Young people, crime and delinquency are words that are commonly linked in public perception and young people are often blamed for social ills. Their deviancy and threat to social control has been held to be a social fact from Plato to today. This book subjects that ‘fact’ to critical examination through consideration of youth justice systems in six different countries, drawing on sociological and criminological analysis as well as expert practitioner opinion.
This book's comparative, cultural approach allows for consideration of the impact of new and emergent systems of communication and discourse and considers how these may impact future constructions of delinquency at a local and global level. Understanding changing constructions of delinquency, the systems and responses we already have and their strengths and weaknesses enables critique about what we do and what we know, and allows us to imagine how it might be otherwise.

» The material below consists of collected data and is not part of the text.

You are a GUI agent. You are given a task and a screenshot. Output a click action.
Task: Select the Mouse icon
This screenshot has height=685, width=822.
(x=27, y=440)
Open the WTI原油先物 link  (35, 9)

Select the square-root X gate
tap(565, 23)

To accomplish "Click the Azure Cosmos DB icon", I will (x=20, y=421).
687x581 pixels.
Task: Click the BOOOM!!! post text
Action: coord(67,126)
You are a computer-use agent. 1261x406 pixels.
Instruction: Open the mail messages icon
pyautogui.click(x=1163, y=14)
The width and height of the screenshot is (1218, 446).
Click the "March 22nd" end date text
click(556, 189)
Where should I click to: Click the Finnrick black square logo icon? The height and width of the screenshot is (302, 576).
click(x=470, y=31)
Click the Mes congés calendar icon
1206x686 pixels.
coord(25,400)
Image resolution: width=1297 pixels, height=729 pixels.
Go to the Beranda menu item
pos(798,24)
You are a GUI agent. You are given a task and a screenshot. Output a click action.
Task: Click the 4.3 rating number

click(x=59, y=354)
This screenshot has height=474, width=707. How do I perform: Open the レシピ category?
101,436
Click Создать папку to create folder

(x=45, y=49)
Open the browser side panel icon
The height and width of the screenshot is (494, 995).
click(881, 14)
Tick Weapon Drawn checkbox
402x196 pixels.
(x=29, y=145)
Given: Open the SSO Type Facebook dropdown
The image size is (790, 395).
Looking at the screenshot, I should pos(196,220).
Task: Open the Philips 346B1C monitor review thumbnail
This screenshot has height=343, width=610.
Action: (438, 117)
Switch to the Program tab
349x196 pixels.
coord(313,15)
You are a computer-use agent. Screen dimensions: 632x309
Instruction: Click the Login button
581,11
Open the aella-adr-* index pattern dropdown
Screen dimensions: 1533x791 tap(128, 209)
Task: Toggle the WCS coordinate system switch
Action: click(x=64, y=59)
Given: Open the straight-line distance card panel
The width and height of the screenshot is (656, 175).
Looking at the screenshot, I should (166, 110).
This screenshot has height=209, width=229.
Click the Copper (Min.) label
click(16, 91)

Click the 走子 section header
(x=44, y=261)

“Arnull and Fox’s exploration of theoretical, policy and international perspectives provides a contemporary, timely and original contribution to the developing body of knowledge concerning the youth justice discipline. With the current ascending focus on internationalisation within the social sciences, this text draws together globalised standpoints regarding youth crime and youth justice in a changing world, one which examines in compelling detail comparative criminology from previously under-researched countries within their respective historical contexts. Aspects of ‘best practice’ are revealed in the most unexpected of locations and policy-makers would be hard-pressed not to take note. Transcending the fields of youth justice, social work, probation, sociology and criminology, this text is an invaluable resource for academics, students and practitioners alike.” (Vicky Palmer, Senior Lecturer/Course Leader - BA (Hons) Youth Justice, Nottingham Trent University, UK)
About the Editors:
Elaine Arnull is Reader in Social Work and Social Policy at Nottingham Trent University, UK. Her research is focused on the area of delinquency, with especial interest in young people and in substance use. She is the author of books in both of these areas.
Darrell Fox is Assistant Professor at the University of the Fraser Valley, British Columbia, Canada. His research interests include independent advocacy approaches for children and young people involved in the welfare and justice system and alternative intervention programs, such as music and yoga with disaffected youth.